Stablecoin technology enables retailers to complete payment settlements more rapidly and economically compared to conventional card processing networks. This competitive threat has rattled investor confidence. However, instead of remaining passive, the payment industry leaders are aggressively pursuing strategies to stay ahead of the disruption curve.
Mastercard struck a deal to purchase BVNK, a stablecoin infrastructure provider, in a transaction valued at up to $1.8 billion.

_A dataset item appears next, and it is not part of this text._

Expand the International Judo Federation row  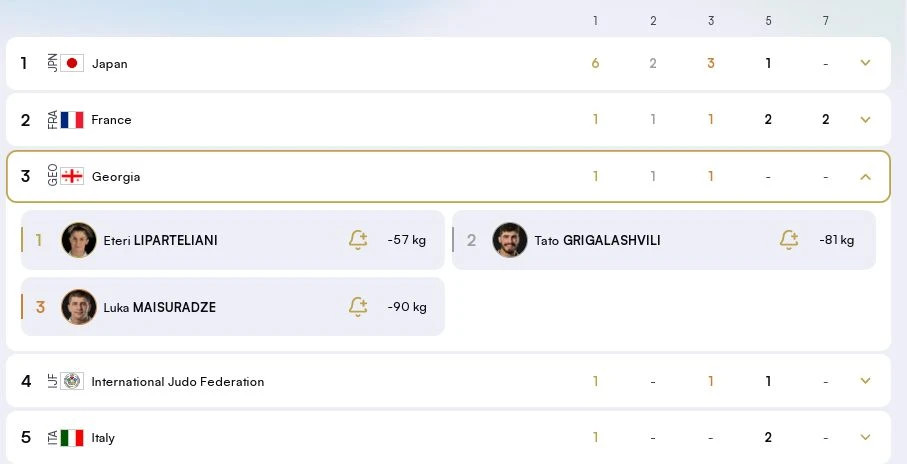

This represents the most substantial stablecoin acquisition on record. Keefe, Bruyette & Woods analyst Sanjay Sakhrani characterized the move as “a critical, long-term strategic move” that establishes Mastercard as a connector between conventional payment systems and stablecoin infrastructure.
Visa hasn’t remained on the sidelines either. The company’s contactless payment technology, which incorporates stablecoin functionality, now represents 80% of all in-person payment transactions. Additionally, Visa introduced Visa CLI, a command-line interface enabling artificial intelligence agents to execute card-based payments directly through terminal systems.

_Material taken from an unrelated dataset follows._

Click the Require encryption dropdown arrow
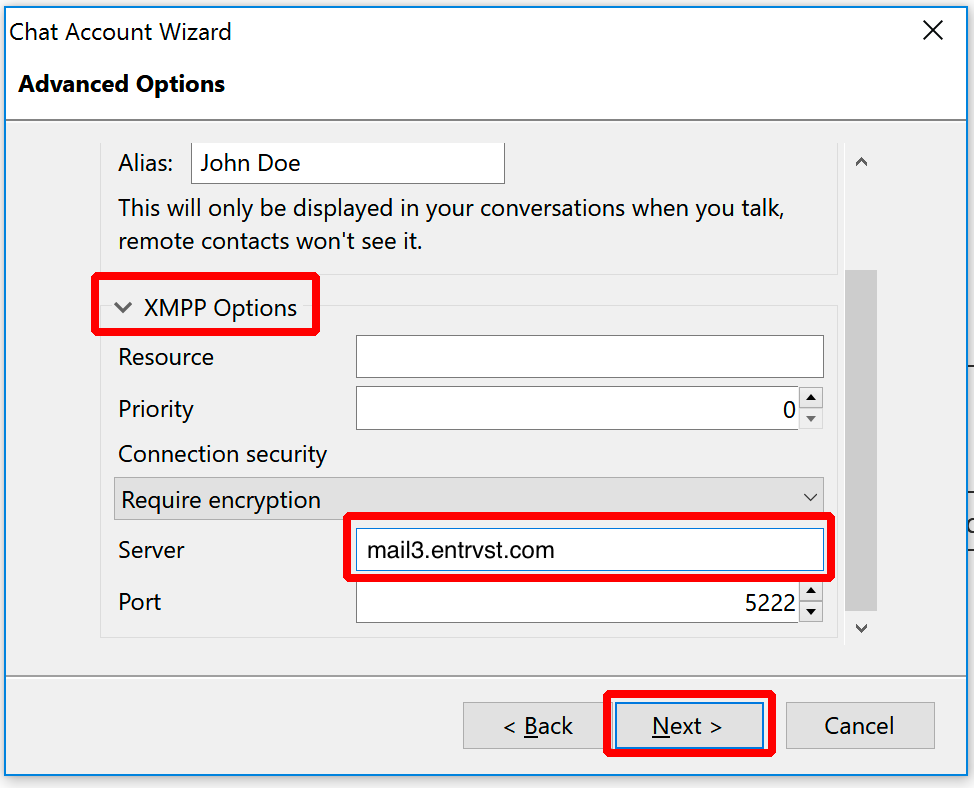 click(809, 498)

Artificial Intelligence Systems Enter the Payment Ecosystem
The narrative expands significantly from this point. This past Wednesday, Stripe partnered with blockchain venture Tempo to unveil the Machine Payments Protocol, an open framework allowing AI agents autonomous payment capabilities for services—including API requests, data subscriptions, and computing resources—consolidating numerous micro-transactions into single blockchain-based settlements.
Tempo secured $500 million in funding last October at a $5 billion company valuation. The firm’s chief executive is Matt Huang, Paradigm co-founder, who maintains a board position at Stripe.
Initial adoption partners for this protocol encompass Anthropic, OpenAI, DoorDash, Shopify, Revolut, alongside both Visa and Mastercard. The two payment network leaders are working cooperatively in this space, transcending their typical competitive relationship.
Morgan Stanley forecasts that agentic commerce could capture $385 billion of U.S. online retail by 2030. Stablecoin payment volume reached $33 trillion throughout 2025, representing 72% annual growth.
What’s at Risk for Payment Processors
A February 2026 analysis from Citrini Research highlighted a specific vulnerability: AI agents, optimized for cost efficiency, may detect the 2–3% interchange charges levied by Visa and Mastercard and circumvent them by utilizing stablecoins, where transaction expenses measure mere fractions of a cent.
Visa handles $17 trillion in annual payment volume. Both Mastercard and Visa currently command forward price-to-earnings multiples of approximately 24 and 22 respectively, significantly compressed from their historical valuation premiums. American Express trades near 16 times forward earnings.
Interestingly, analysts have modestly increased 2026 profit projections. They anticipate consolidated earnings per share for these companies to expand in the low-teens percentage range, supported by roughly 10% revenue growth toward $163 billion collectively.
Stripe handled $1.9 trillion in payment volume during 2025 and completed the acquisition of stablecoin infrastructure provider Bridge for $1.1 billion, strategically positioning itself to control the underlying infrastructure rather than compensating card networks for transaction access.
Huang acknowledged that “agentic payments is very early, and we still are figuring out the best way to structure these.”